Court Opinion

ID: 8607895
Source: CourtListenerOpinion
Date Created: 2022-11-24 05:07:00.896155+00
Date Added: 2024-06-11T16:55:17.992586
License: Public Domain

THOMAS, Circuit Judge,
dissenting.
Because the record does not support the reasons offered by the BIA and the IJ for their adverse credibility finding, I respectfully dissent.
The reasons offered by the agency and relied on by the majority to discredit Ms. Narayan do not go to the heart of her asylum claim, and cannot therefore form the basis of a denial based on an adverse credibility determination. Kaur v. Ashcroft, 379 F.3d 876, 888 (9th Cir.2004).
The majority’s entire opinion is based on events that allegedly occurred in California in 2000. Ms. Narayan’s application for asylum, however, is based on allegations of past persecution in Fiji in 1999. Nevertheless, the majority concludes that the events in 2000 “went to the heart of her asylum claim” because any perceived inconsistency regarding Ms. Narayan’s daughters’ symptoms suggests she was lying about being raped. Our case law instructs otherwise. In Kaur, the applicant alleged being imprisoned, beaten and raped in India in 1995. 379 F.3d at 878. The IJ rejected her claim, finding her not credible in part because the IJ found her testimony regarding a critical event in 1993 to be vague and ambiguous. We *694rejected the IJ’s conclusion, holding that the 1993 incident did not go to the heart of the 1995 claim, even though the 1993 incident allegedly provided the motive for the later persecution and was thus critical to the applicant’s overall story.
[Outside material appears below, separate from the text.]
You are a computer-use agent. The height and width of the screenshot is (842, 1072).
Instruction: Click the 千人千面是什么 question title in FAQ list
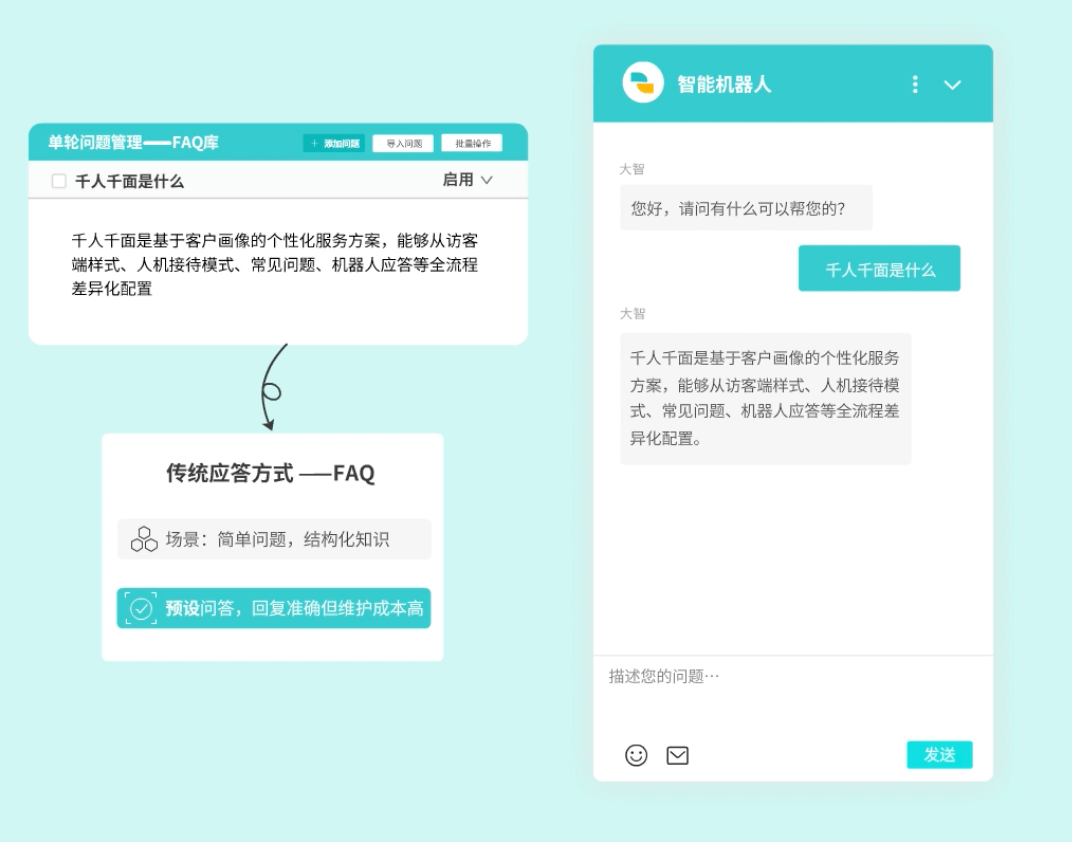tap(129, 181)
Id. at 888. The situation here is no different.
Even were the circumstances surrounding Ms. Narayan’s daughters’ return as central as the majority claims, Ms. Narayan’s story was neither vague nor inconsistent. Ms. Narayan explained that her children were severely sick from the trauma of what had happened and that they had multiple symptoms. She suggested that at one point they could not walk without support. These children were five and six years old. If they were vomiting, unable to eat, suffering from stomach pains, and had continuous fevers, that they should be so weak or disoriented that they had trouble walking without support is hardly implausible. That they at some later point were able to walk is equally plausible. None of these facts are inconsistent with any other. The majority also faults Ms. Narayan for not taking her children to see a doctor, but, as she explained, her relatives here on whom she relied for navigating our not-uncomplex society told her she would not be able to afford American medical care (something that is, sadly, not implausible).
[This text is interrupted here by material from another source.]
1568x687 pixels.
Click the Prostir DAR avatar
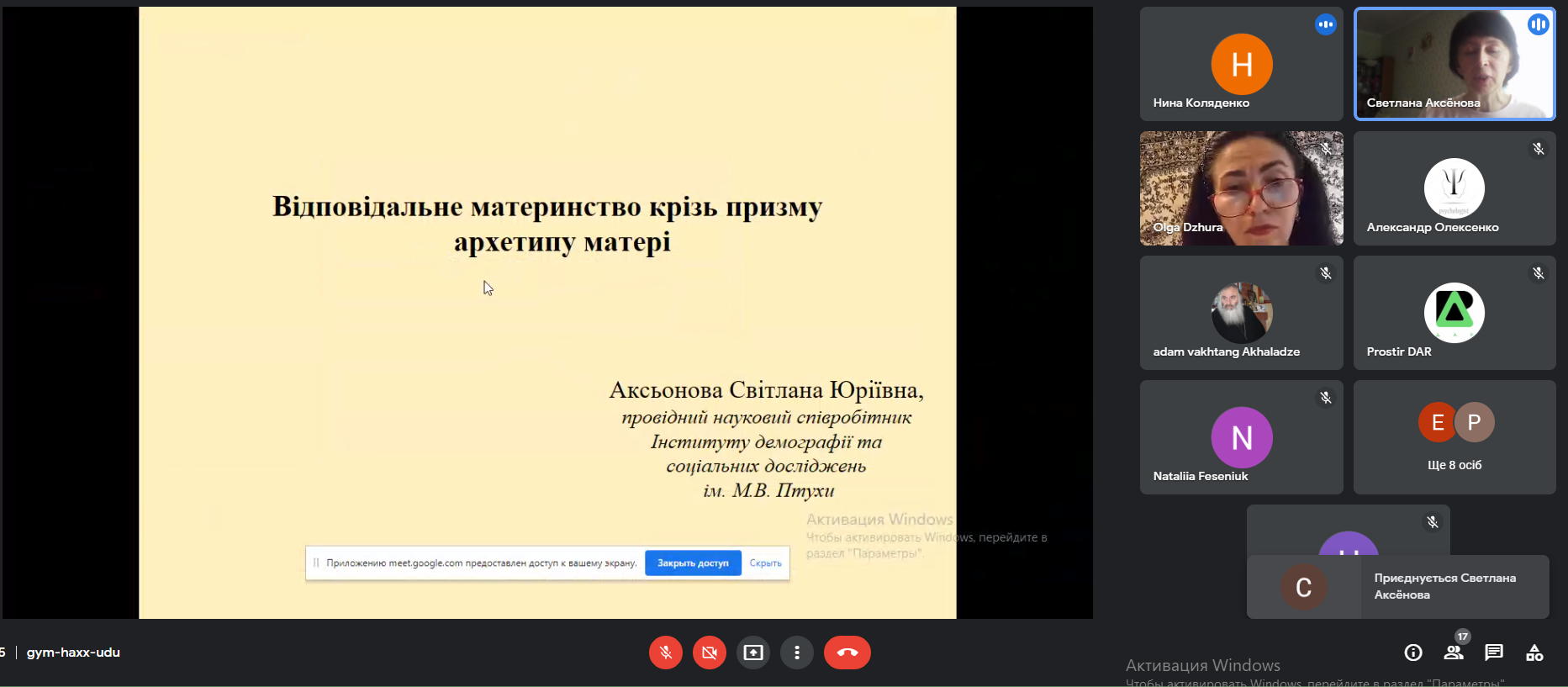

The majority and the agency also fault Ms. Narayan’s decision to return her daughters to Fiji. However, this decision is easily explained from the record. When Ms. Narayan sent her daughters back to Fiji, the Indo-Fijian-led Labor Party had been in power for nearly a year and conditions in Fiji were favorable to Indo-Fijians. The coup d’etat that would return Fiji to the conditions Ms. Narayan fled and that she still fears did not take place until May of 2000. Given these facts, her decision to send her children back to Fiji when she did, given their condition and her belief that American medical care was out of her reach, was entirely understandable.
Finally, the majority faults Ms. Narayan for failing to produce her sister-in-law to corroborate her story. This failure cannot be dispositive of an adverse credibility finding because the only non-duplicative evidence the witness would have been able to testify to was not material to Ms. Narayan’s claim. Ms. Narayan’s sister-in-law was not in Fiji during the events underlying Ms. Narayan’s persecution claim and thus can only testify as to what Ms. Narayan told her about them. Such duplicative evidence is not a valid ground on which to demand corroboration. See Sidhu v. INS, 220 F.3d 1085 (9th Cir.2000); Mejia-Paiz v. INS, 111 F.3d 720, 724 (9th Cir.1997)
Finally, I note that the two attorneys who represented Narayan have since been disbarred. Nonetheless, she still presented clear and consistent testimony answering everything asked of her. She credibly testified that in retaliation for her husband’s support of the Labor Party, members of the Fijian army beat him, raped her, burned his taxi and their house, threatened the lives of their entire family, and told them to leave Fiji because Fiji “is only for Fijians and Indians have no right to stay in Fiji.” During the final confrontation in which the army members burned her house, she fled with the children, but her husband was taken by the soldiers.
In my view, the record compels the conclusion that she has suffered past persecution, testified credibly, and is entitled to asylum. For those reasons, I respectfully dissent.